**Exercise aim**
Transcribe the listing below only from the line with "Open edit pencil" up to and including the line with "Task: Click the divider".
# # #
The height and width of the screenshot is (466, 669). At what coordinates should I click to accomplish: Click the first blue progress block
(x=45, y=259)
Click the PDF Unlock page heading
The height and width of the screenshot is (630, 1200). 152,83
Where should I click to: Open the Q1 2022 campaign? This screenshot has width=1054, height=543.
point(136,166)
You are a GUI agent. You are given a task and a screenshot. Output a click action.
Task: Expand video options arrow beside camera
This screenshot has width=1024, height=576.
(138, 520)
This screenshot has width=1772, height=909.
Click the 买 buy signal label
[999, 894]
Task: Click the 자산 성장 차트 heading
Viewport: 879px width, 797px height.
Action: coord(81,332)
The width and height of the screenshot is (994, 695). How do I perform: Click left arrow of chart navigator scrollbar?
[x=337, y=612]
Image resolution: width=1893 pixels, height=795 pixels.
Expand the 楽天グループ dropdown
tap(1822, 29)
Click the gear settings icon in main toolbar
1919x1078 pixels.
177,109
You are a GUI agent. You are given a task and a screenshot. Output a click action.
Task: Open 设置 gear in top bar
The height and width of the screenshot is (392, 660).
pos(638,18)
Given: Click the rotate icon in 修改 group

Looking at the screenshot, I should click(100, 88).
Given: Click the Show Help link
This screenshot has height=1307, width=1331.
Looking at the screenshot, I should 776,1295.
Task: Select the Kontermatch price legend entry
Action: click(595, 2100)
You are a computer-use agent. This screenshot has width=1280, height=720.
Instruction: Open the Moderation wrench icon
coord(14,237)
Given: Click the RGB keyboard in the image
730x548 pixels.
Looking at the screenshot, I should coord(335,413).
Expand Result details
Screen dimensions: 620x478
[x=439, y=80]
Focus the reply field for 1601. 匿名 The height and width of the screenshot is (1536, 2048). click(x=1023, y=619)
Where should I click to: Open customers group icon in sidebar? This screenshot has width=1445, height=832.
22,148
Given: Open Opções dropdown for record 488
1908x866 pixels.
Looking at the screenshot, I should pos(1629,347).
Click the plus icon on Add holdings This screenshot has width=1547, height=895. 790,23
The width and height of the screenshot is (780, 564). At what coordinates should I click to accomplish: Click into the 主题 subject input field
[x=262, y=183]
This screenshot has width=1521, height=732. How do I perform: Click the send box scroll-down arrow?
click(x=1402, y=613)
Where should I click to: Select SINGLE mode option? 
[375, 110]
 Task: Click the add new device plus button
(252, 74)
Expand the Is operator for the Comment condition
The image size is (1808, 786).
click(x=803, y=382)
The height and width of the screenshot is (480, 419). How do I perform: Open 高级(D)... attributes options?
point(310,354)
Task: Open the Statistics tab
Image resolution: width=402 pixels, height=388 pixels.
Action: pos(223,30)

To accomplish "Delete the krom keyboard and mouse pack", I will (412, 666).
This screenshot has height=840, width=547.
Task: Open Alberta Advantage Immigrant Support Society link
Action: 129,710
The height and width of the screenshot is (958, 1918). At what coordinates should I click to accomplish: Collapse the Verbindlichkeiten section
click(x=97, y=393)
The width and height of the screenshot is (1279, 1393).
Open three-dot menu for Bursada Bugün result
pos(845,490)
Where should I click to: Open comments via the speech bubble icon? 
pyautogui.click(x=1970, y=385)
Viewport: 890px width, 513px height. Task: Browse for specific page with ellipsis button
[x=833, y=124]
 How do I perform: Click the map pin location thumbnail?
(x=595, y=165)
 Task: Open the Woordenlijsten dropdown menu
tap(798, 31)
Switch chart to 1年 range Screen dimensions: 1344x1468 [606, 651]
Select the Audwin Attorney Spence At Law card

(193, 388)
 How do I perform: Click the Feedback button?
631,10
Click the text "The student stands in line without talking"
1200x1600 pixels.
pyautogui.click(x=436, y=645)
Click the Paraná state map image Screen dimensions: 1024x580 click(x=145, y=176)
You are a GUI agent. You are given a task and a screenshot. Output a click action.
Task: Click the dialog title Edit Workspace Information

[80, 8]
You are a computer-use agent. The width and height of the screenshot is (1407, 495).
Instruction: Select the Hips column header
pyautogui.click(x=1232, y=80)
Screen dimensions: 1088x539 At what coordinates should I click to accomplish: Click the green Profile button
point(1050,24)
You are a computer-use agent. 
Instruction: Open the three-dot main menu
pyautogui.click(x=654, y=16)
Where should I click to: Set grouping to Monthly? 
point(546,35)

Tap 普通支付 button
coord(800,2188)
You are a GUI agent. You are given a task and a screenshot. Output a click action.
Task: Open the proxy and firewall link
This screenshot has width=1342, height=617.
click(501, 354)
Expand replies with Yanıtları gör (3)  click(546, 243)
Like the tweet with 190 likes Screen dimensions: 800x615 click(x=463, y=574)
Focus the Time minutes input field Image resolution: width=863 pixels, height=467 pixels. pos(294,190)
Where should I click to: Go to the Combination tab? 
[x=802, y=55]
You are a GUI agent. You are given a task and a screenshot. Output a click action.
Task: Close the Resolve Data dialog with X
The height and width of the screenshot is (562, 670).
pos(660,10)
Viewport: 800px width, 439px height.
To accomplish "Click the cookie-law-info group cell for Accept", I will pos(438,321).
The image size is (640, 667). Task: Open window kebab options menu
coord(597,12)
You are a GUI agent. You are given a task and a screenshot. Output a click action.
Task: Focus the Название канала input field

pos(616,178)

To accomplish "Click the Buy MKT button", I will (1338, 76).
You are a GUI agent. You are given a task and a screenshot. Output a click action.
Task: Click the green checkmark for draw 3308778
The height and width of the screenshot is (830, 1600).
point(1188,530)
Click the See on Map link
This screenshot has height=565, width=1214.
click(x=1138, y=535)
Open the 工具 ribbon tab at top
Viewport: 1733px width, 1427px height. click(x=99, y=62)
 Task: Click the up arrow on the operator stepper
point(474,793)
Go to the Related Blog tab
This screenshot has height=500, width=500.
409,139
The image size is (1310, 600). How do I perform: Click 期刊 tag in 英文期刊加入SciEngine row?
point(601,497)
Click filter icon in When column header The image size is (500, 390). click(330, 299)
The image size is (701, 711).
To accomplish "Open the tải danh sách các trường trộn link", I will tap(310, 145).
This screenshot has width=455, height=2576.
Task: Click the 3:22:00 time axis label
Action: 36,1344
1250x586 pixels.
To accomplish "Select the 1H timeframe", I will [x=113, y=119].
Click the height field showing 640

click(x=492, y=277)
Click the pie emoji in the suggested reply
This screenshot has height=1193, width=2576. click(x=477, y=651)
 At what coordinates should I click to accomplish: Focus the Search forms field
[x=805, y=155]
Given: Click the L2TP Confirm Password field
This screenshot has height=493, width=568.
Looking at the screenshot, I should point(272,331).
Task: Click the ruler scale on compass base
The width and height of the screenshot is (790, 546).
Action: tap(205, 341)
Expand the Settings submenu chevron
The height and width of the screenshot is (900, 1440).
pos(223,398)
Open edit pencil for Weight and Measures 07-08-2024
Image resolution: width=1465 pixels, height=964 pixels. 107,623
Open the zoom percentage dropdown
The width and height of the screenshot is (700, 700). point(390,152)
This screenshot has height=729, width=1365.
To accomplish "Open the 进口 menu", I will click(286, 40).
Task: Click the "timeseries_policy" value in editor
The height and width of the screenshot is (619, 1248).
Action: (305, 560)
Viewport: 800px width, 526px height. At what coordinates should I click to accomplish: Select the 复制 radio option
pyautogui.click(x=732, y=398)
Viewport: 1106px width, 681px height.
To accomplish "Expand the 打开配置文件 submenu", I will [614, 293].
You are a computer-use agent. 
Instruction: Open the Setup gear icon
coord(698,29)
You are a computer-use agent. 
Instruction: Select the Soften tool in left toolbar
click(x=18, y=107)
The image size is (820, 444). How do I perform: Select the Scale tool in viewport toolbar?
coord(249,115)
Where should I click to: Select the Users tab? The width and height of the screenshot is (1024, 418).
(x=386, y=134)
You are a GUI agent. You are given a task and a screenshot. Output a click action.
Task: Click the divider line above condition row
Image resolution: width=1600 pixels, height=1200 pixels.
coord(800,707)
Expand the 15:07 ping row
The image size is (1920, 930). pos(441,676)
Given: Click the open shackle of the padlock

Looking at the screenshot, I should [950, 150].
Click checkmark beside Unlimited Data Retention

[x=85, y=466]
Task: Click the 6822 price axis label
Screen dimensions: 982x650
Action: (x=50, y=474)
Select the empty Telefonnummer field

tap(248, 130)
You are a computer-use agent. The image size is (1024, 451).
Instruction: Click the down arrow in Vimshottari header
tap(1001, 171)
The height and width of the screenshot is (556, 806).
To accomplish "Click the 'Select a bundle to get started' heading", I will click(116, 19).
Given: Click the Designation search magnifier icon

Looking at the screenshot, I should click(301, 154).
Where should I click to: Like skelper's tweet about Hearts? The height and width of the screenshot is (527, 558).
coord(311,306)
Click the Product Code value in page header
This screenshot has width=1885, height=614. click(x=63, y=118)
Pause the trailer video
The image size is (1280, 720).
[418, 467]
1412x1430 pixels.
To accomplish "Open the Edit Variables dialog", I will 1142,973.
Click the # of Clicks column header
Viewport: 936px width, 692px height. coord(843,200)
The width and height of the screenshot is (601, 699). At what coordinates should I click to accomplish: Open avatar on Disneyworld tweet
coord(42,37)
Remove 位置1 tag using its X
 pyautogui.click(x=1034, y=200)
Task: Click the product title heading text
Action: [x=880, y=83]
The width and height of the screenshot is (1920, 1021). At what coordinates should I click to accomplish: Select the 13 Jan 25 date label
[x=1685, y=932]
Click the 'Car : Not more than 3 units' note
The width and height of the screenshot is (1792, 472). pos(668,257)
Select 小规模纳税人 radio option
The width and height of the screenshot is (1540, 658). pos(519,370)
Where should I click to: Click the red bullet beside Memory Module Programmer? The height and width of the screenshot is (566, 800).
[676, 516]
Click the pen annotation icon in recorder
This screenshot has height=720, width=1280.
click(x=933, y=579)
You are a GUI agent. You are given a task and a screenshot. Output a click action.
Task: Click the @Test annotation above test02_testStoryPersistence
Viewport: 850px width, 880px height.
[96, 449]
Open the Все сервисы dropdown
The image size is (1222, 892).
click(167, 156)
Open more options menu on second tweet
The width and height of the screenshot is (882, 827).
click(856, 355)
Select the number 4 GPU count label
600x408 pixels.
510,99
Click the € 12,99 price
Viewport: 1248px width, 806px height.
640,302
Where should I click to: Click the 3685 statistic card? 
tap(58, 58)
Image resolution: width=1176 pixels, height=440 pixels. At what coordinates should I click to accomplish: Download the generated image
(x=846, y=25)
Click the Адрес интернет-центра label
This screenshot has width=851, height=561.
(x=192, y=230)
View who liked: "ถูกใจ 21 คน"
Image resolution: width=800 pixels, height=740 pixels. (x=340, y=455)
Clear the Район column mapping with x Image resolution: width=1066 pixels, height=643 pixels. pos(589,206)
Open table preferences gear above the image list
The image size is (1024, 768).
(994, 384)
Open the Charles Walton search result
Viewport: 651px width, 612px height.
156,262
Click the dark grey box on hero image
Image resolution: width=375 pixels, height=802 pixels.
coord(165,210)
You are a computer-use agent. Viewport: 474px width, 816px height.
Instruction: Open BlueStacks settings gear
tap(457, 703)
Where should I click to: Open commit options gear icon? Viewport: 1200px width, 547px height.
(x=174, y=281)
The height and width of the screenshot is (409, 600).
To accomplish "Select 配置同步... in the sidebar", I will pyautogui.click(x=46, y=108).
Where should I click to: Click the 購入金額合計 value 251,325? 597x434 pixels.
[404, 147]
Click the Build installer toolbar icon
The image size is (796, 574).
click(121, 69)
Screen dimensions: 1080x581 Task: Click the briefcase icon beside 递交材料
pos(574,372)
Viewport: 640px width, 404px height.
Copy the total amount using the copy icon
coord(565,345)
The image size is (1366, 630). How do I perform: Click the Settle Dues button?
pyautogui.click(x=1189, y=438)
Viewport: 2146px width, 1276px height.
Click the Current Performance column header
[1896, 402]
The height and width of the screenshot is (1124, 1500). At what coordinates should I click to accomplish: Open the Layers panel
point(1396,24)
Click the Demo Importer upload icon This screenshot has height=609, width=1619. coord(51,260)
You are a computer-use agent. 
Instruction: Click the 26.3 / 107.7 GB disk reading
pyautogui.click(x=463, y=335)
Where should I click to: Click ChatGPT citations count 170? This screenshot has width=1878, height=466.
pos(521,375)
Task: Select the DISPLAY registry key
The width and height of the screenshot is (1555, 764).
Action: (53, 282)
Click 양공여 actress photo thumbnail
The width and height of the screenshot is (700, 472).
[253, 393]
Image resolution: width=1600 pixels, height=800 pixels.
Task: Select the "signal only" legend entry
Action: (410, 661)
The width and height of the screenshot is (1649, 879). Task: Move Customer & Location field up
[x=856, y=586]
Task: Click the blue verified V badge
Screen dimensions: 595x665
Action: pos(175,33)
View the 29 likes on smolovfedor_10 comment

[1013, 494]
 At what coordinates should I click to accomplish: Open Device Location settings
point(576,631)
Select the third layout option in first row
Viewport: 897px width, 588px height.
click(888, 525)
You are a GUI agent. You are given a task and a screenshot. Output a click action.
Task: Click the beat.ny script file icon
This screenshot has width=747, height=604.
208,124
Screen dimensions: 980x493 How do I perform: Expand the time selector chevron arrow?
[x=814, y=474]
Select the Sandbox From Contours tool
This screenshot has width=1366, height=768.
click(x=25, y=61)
# # #
**Written solution**
Open edit pencil for Weight and Measures 07-08-2024
Image resolution: width=1465 pixels, height=964 pixels. 107,623
Open the zoom percentage dropdown
The width and height of the screenshot is (700, 700). point(390,152)
This screenshot has height=729, width=1365.
To accomplish "Open the 进口 menu", I will click(286, 40).
Task: Click the "timeseries_policy" value in editor
The height and width of the screenshot is (619, 1248).
Action: (305, 560)
Viewport: 800px width, 526px height. At what coordinates should I click to accomplish: Select the 复制 radio option
pyautogui.click(x=732, y=398)
Viewport: 1106px width, 681px height.
To accomplish "Expand the 打开配置文件 submenu", I will [614, 293].
You are a computer-use agent. 
Instruction: Open the Setup gear icon
coord(698,29)
You are a computer-use agent. 
Instruction: Select the Soften tool in left toolbar
click(x=18, y=107)
The image size is (820, 444). How do I perform: Select the Scale tool in viewport toolbar?
coord(249,115)
Where should I click to: Select the Users tab? The width and height of the screenshot is (1024, 418).
(x=386, y=134)
You are a GUI agent. You are given a task and a screenshot. Output a click action.
Task: Click the divider line above condition row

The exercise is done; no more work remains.